Limitations regarding the clinical use of the S–ASI–MV are similar to those for the ASI-MV and the interview version of the ASI. A client’s current mental status must be appropriate for an extended assessment session, whether in person or on a computer. Disorganized, highly agitated, intoxicated clients or clients actively in withdrawal, of limited cognitive capacity or otherwise inappropriate to be interviewed should not be administered the S–ASI–MV. The S–ASI–MV, like the ASI-MV and the interview version of the ASI, is not intended as an assessment for adolescents younger than 18 (National Institute on Drug Abuse, 1993).

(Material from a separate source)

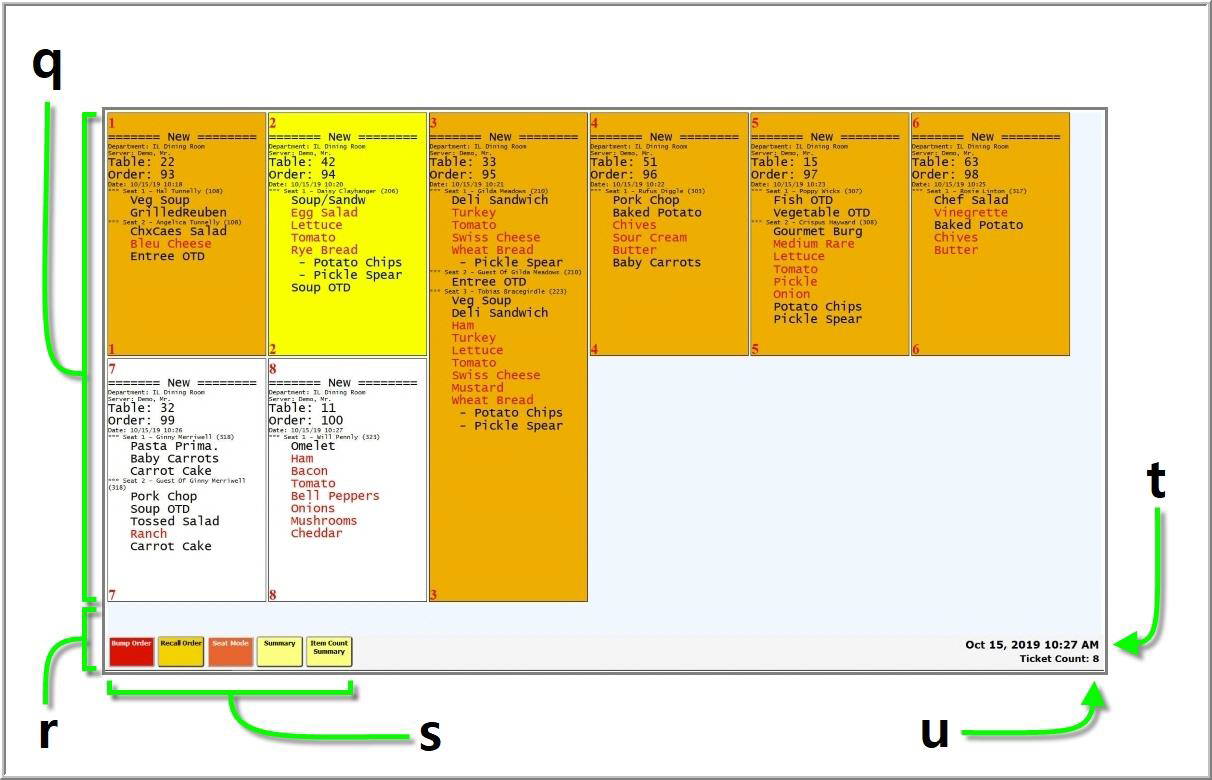
Task: Click the Pork Chop item on ticket 4
Action: point(645,200)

During the study, no volunteer participant rejected the computer administration. It should be highlighted that more than half (56%) of the sample had less than a high school education and more than a quarter (27%) reported education levels below 9th grade. Nevertheless, it is possible under ordinary clinical conditions, that some individuals might reject the computer based on a pre-existing bias against computers. There are about 80,000 ASI-MV administrations per year (Budman et al., 2008) and such events have been extremely rare although we have not systematically collected data on rejections in clinical settings. A few anecdotal instances involved individuals who were cognitively impaired. A positive and matter-of-fact attitude on the part of the staff person who introduces the S–ASI–MV should minimize rejection rates by clients.

4.5 Conclusion

This study found the S–ASI–MV to be a reliable and valid instrument for use with several Spanish-speaking populations in the U.S. The S–ASI–MV performs psychometrically as well or better than an interviewer version and has the advantage of presenting a consistent and carefully adapted version of the ASI to this particular population. Like the ASI-MV, the S–ASI–MV should be as acceptable for most clinical and research purposes as the standard interview version of the ASI. Finally, the S–ASI–MV goes some distance toward addressing a barrier to treatment for Spanish speakers, a large and growing component of the U.S. population.